### Problem to solve
Down to the last line, repeat the records exactly.

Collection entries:
++++++++++++++++++++

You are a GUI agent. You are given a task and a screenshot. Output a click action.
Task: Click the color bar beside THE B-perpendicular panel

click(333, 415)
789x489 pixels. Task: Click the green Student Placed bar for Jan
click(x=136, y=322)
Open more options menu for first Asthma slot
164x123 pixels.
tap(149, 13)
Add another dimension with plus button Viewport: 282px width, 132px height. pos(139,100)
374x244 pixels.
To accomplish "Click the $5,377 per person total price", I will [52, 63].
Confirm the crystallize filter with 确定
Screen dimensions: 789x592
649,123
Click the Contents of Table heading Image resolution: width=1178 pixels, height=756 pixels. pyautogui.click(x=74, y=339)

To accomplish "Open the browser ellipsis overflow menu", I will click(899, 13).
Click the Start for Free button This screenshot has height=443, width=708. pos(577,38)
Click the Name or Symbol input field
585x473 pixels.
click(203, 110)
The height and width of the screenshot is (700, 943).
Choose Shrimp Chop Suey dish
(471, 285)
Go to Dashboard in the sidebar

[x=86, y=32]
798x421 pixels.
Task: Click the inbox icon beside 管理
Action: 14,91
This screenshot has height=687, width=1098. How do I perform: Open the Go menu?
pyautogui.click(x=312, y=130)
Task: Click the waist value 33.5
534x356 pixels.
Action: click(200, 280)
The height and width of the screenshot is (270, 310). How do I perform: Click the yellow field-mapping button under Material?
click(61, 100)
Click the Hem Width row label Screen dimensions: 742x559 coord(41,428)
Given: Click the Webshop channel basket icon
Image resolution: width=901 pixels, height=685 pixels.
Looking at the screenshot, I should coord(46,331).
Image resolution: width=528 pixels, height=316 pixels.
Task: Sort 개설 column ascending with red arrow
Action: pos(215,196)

++++++++++++++++++++

### Response
You are a GUI agent. You are given a task and a screenshot. Output a click action.
Task: Click the color bar beside THE B-perpendicular panel

click(333, 415)
789x489 pixels. Task: Click the green Student Placed bar for Jan
click(x=136, y=322)
Open more options menu for first Asthma slot
164x123 pixels.
tap(149, 13)
Add another dimension with plus button Viewport: 282px width, 132px height. pos(139,100)
374x244 pixels.
To accomplish "Click the $5,377 per person total price", I will [52, 63].
Confirm the crystallize filter with 确定
Screen dimensions: 789x592
649,123
Click the Contents of Table heading Image resolution: width=1178 pixels, height=756 pixels. pyautogui.click(x=74, y=339)

To accomplish "Open the browser ellipsis overflow menu", I will click(899, 13).
Click the Start for Free button This screenshot has height=443, width=708. pos(577,38)
Click the Name or Symbol input field
585x473 pixels.
click(203, 110)
The height and width of the screenshot is (700, 943).
Choose Shrimp Chop Suey dish
(471, 285)
Go to Dashboard in the sidebar

[x=86, y=32]
798x421 pixels.
Task: Click the inbox icon beside 管理
Action: 14,91
This screenshot has height=687, width=1098. How do I perform: Open the Go menu?
pyautogui.click(x=312, y=130)
Task: Click the waist value 33.5
534x356 pixels.
Action: click(200, 280)
The height and width of the screenshot is (270, 310). How do I perform: Click the yellow field-mapping button under Material?
click(61, 100)
Click the Hem Width row label Screen dimensions: 742x559 coord(41,428)
Given: Click the Webshop channel basket icon
Image resolution: width=901 pixels, height=685 pixels.
Looking at the screenshot, I should coord(46,331).
Image resolution: width=528 pixels, height=316 pixels.
Task: Sort 개설 column ascending with red arrow
Action: pos(215,196)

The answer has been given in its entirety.